Fed Raises Interest Rates, CRE Shrugs It Off
As expected, the Federal Open Market Committee of the U.S. Federal Reserve increased its key short-term rate on Wednesday from a range of 1.75% to 2% up a quarter point to 2% to 2.25%.
The Fed cited the strong U.S. economy as the reason for the third interest rate hike of the year. "Economic activity has been rising at a strong rate," the central bank said in a statement.
"Job gains have been strong, on average, in recent months, and the unemployment rate has stayed low. Household spending and business fixed investment have grown strongly," the Fed said.

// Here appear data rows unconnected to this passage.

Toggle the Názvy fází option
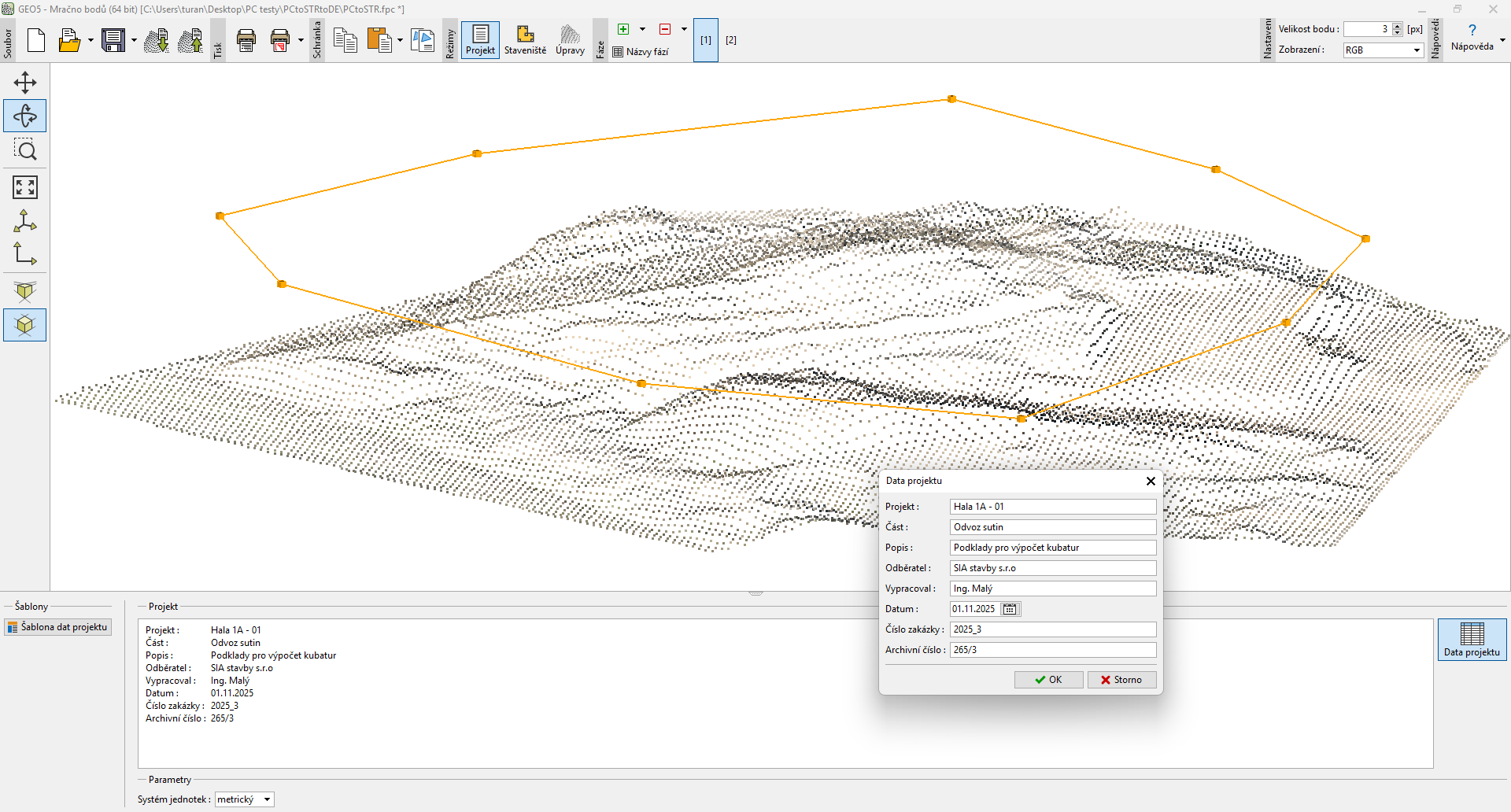 pyautogui.click(x=641, y=52)
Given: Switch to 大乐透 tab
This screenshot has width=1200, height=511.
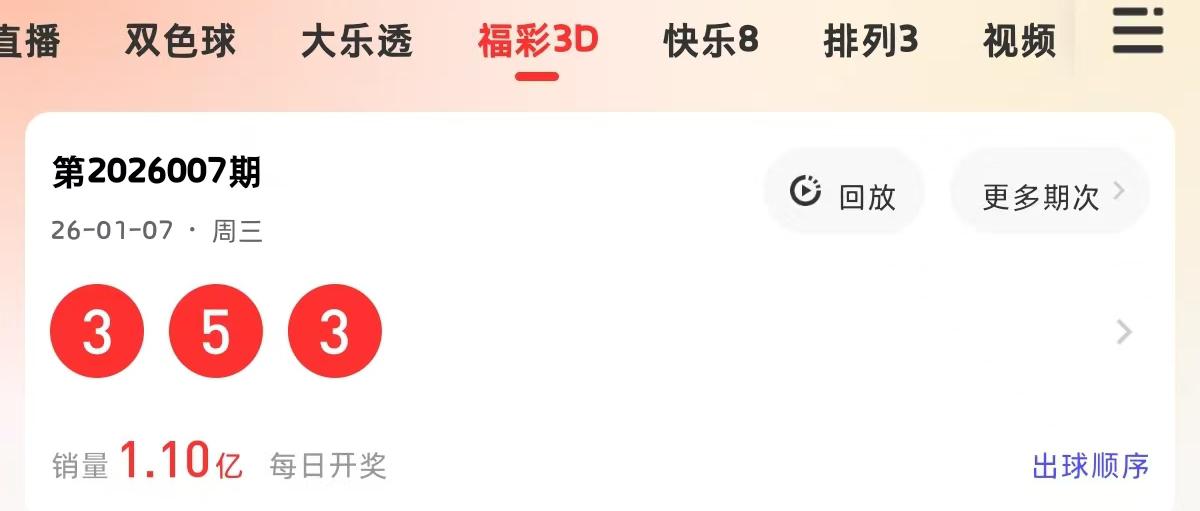Looking at the screenshot, I should click(x=357, y=41).
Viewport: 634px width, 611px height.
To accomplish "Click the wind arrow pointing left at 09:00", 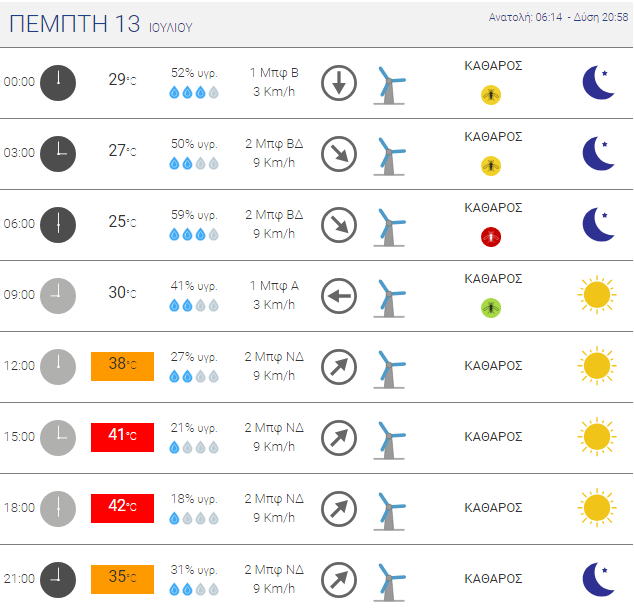I will [x=339, y=296].
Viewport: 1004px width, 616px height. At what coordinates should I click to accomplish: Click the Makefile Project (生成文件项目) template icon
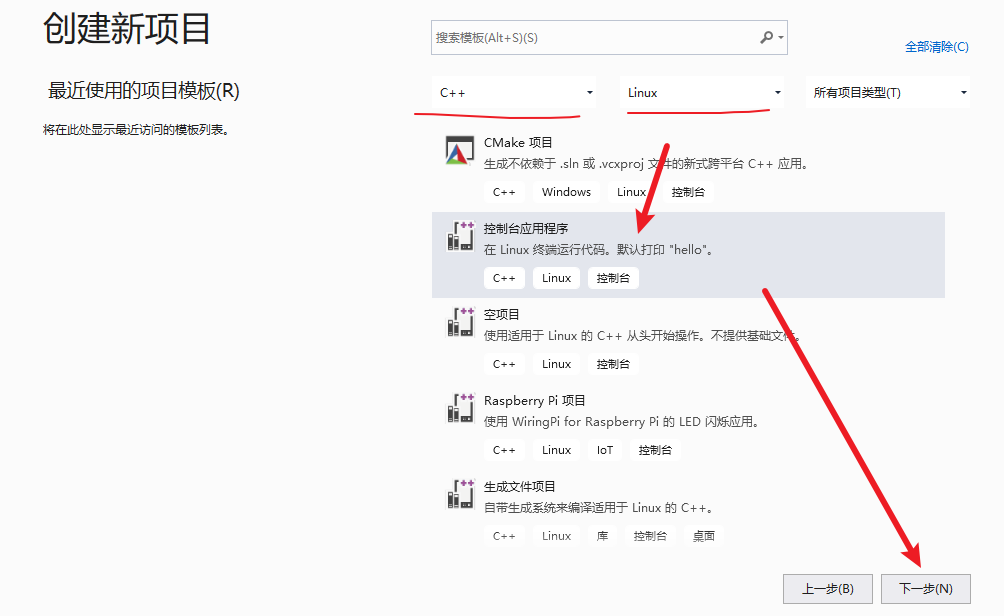(460, 494)
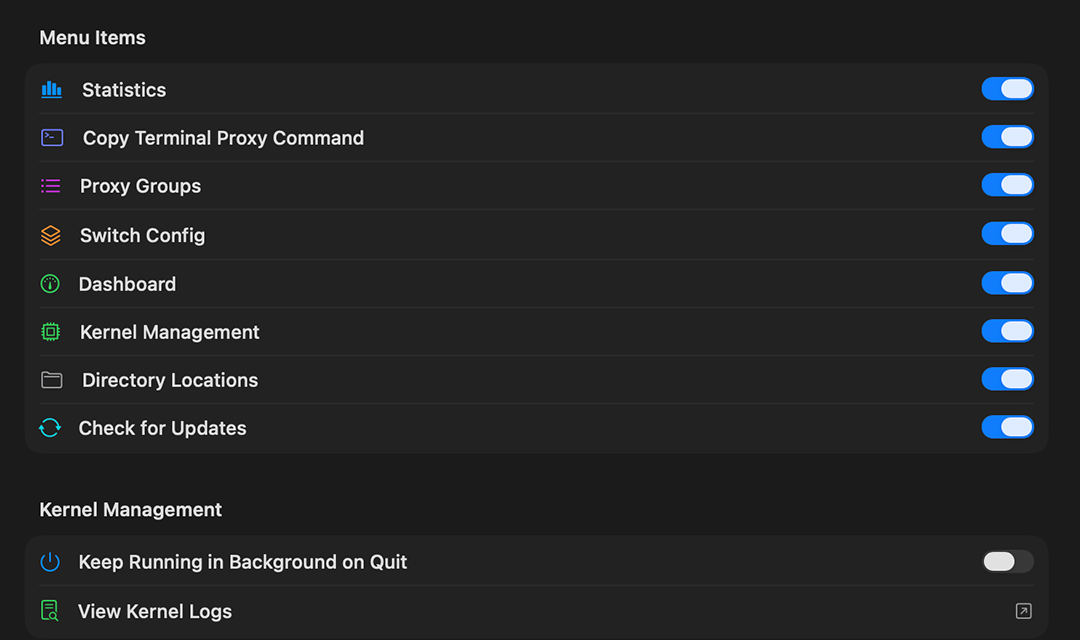Turn off Check for Updates toggle
The image size is (1080, 640).
tap(1007, 427)
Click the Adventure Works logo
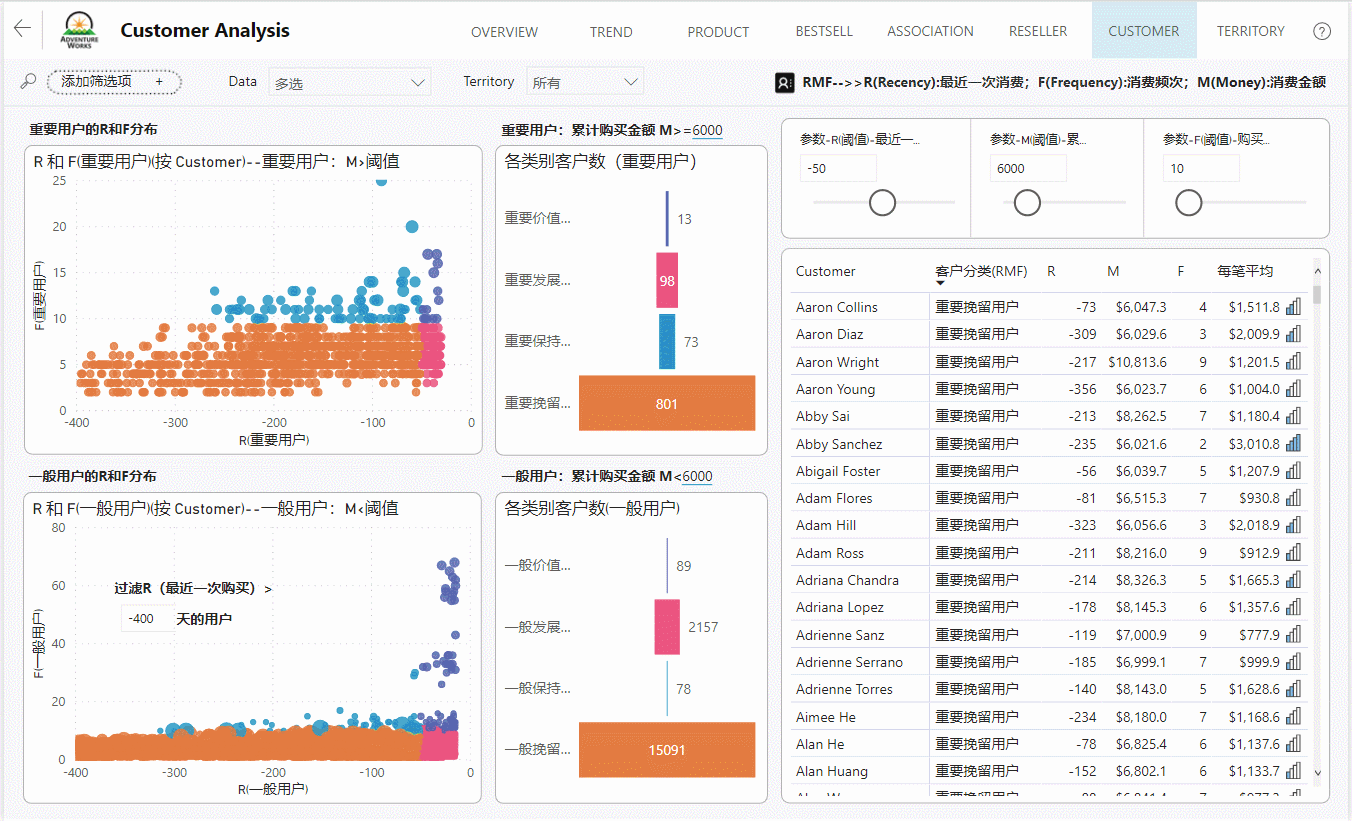Image resolution: width=1352 pixels, height=821 pixels. tap(79, 29)
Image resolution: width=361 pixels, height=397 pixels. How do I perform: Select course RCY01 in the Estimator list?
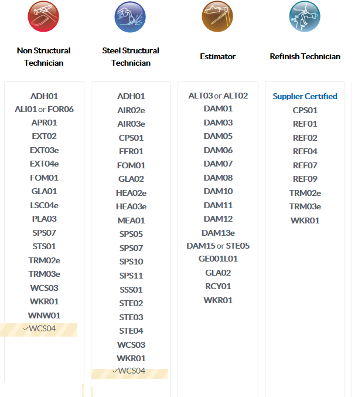tap(218, 286)
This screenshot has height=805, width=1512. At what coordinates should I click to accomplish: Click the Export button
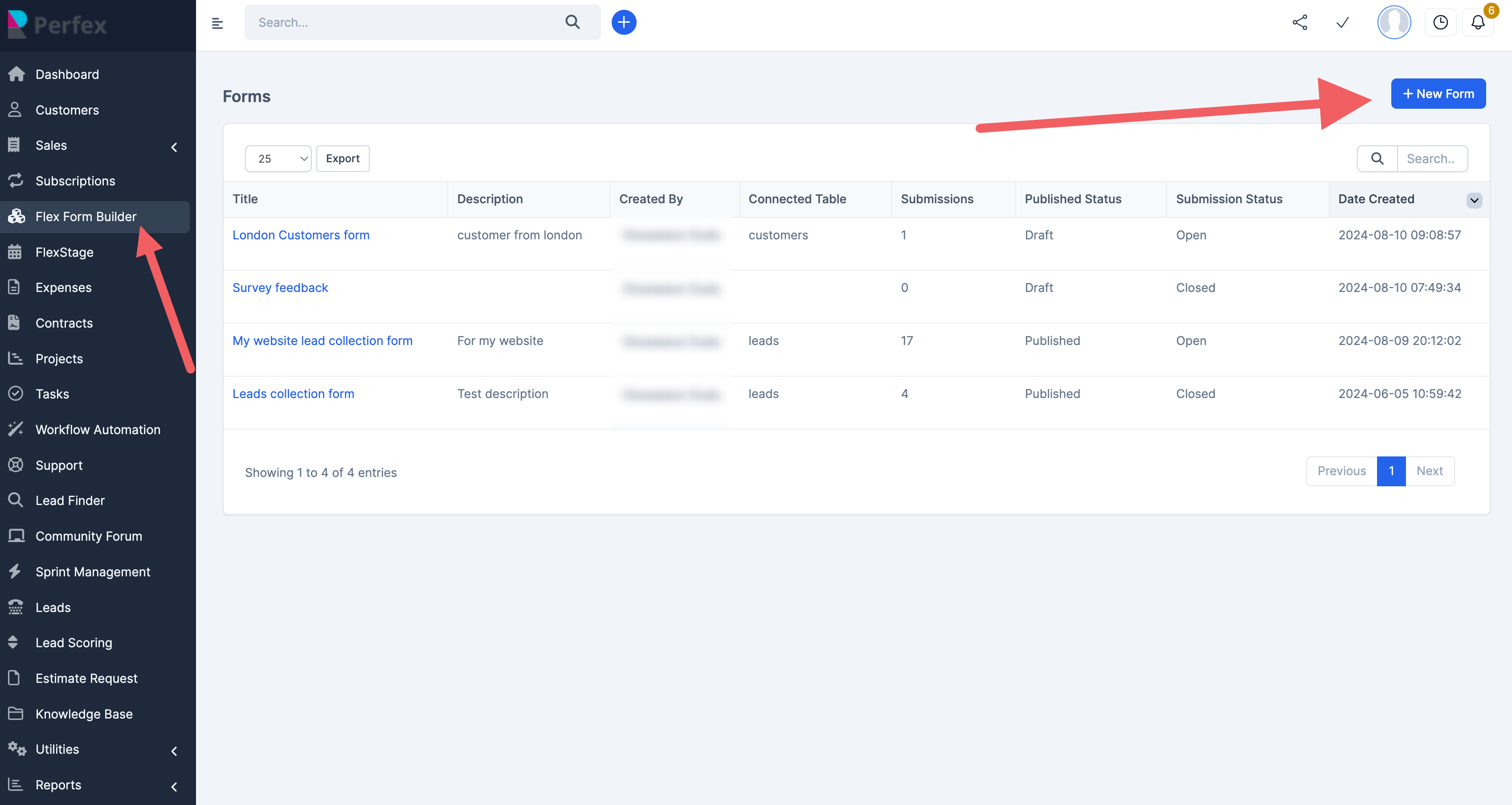point(342,159)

The FOMC vote to raise interest rates was unanimous. The rate is now the highest it has been since before the panic of 2008 that ushered in the recession, but historically not that high.
The move was widely anticipated and considered unlikely to affect the growth trajectory of most real estate sectors, even though it does make borrowing more expensive.
“With stronger GDP growth comes higher inflation, and we expect the Fed will respond," Cushman & Wakefield Americas Head of Research Revathi Greenwood said earlier this month.
"And while a higher interest rate environment creates more nuances for capital markets, in general, the outlook signals that commercial real estate values will continue to rise," Greenwood said. "There’s momentum behind the current expansion, and it would take a major shock to derail it.”
The Fed also signaled that it will probably raise rates again in December, but did not use the word "accommodative" to describe its policy actions. Among Fed tea-leaf readers, that probably means that the Fed will consider slowing down the pace of rate hikes in 2019.